課題の目的:
「Image resolution: width=1000」を含む行から始めてデータの終わりまでを、1件につき1行の2列CSVに直すこと。列名は「本文」と「回答」とする。各値は改行を空白に置き換え、引用符で囲んだ1つのフィールドに収め、画像は出力に含めないこと。

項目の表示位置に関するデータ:
· · ·

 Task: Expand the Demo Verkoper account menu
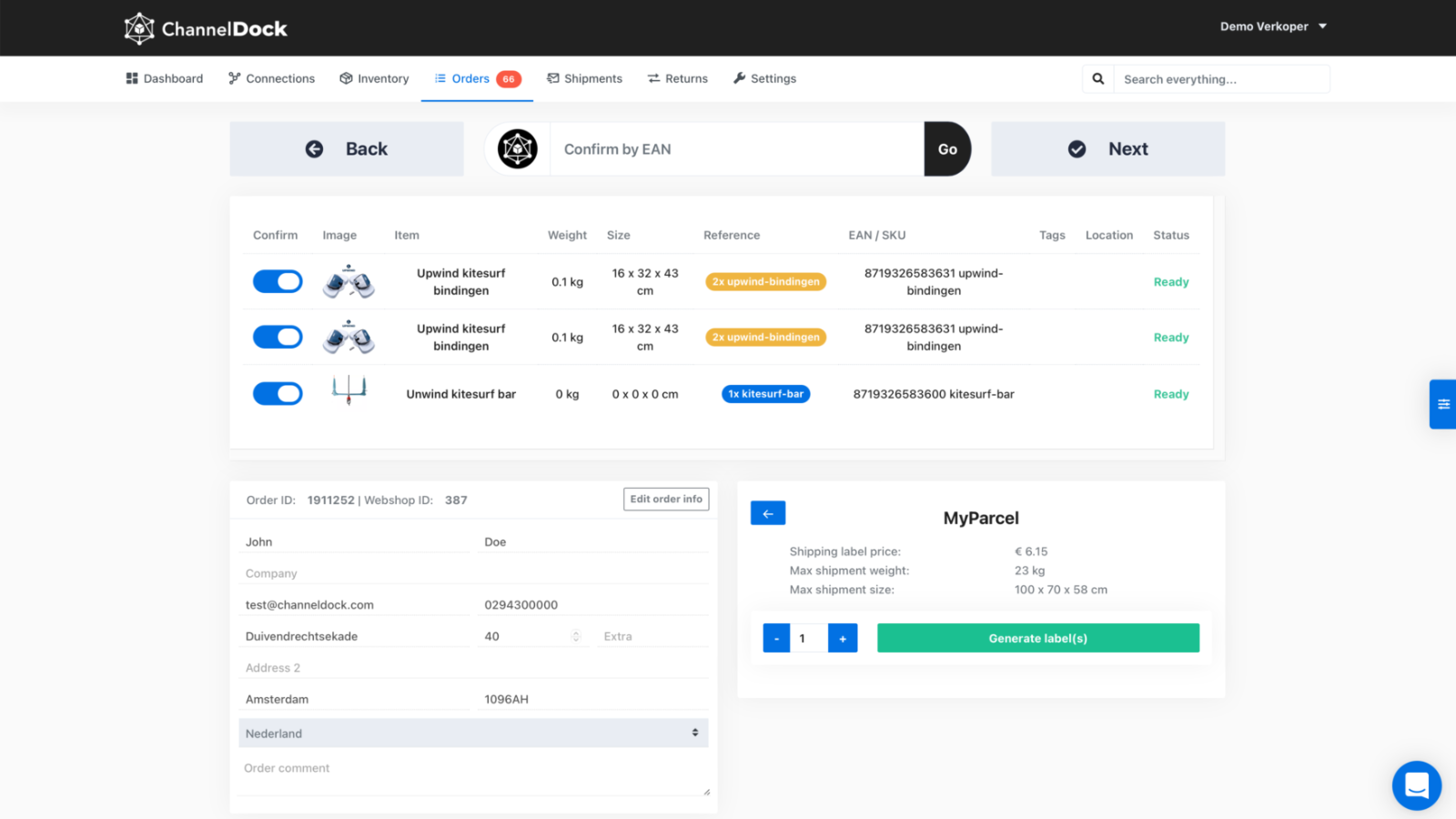point(1274,26)
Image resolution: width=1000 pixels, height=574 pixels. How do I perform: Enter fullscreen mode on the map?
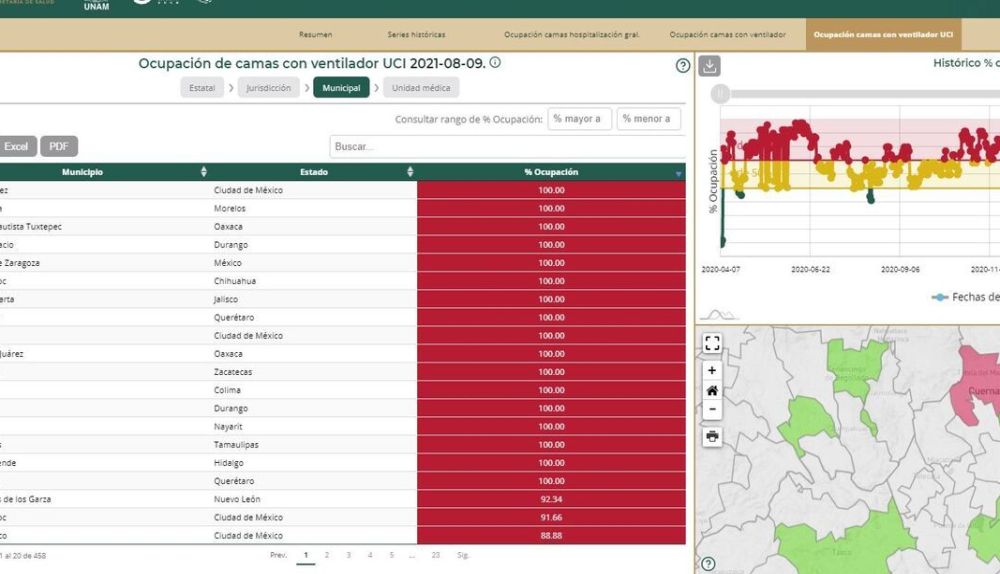point(712,343)
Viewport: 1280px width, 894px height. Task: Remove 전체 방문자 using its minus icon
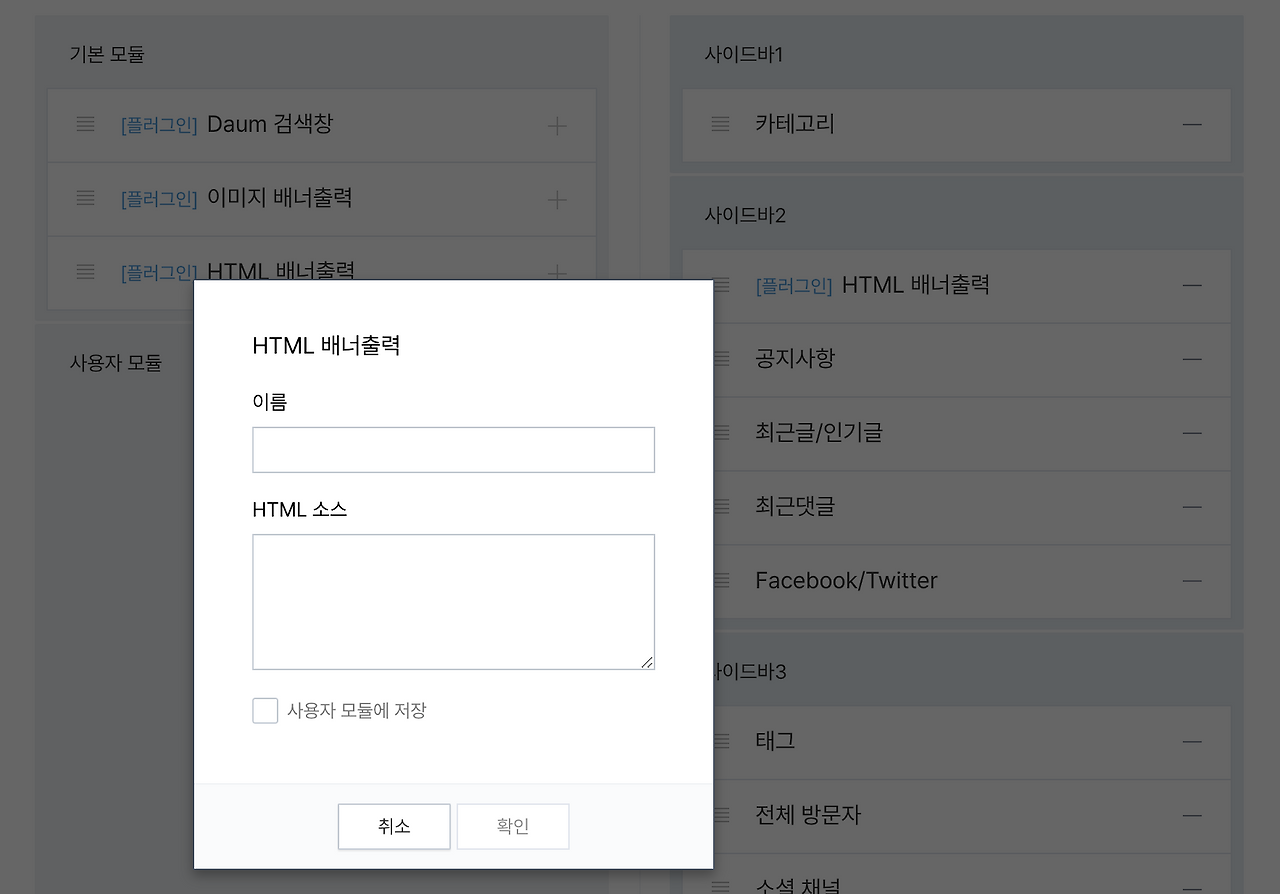tap(1192, 815)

· · ·

出力結果:
本文,回答
"Image resolution: width=1000 pixels, height=574 pixels. How do I perform: Enter fullscreen mode on the map?","point(712,343)"
"Viewport: 1280px width, 894px height. Task: Remove 전체 방문자 using its minus icon","tap(1192, 815)"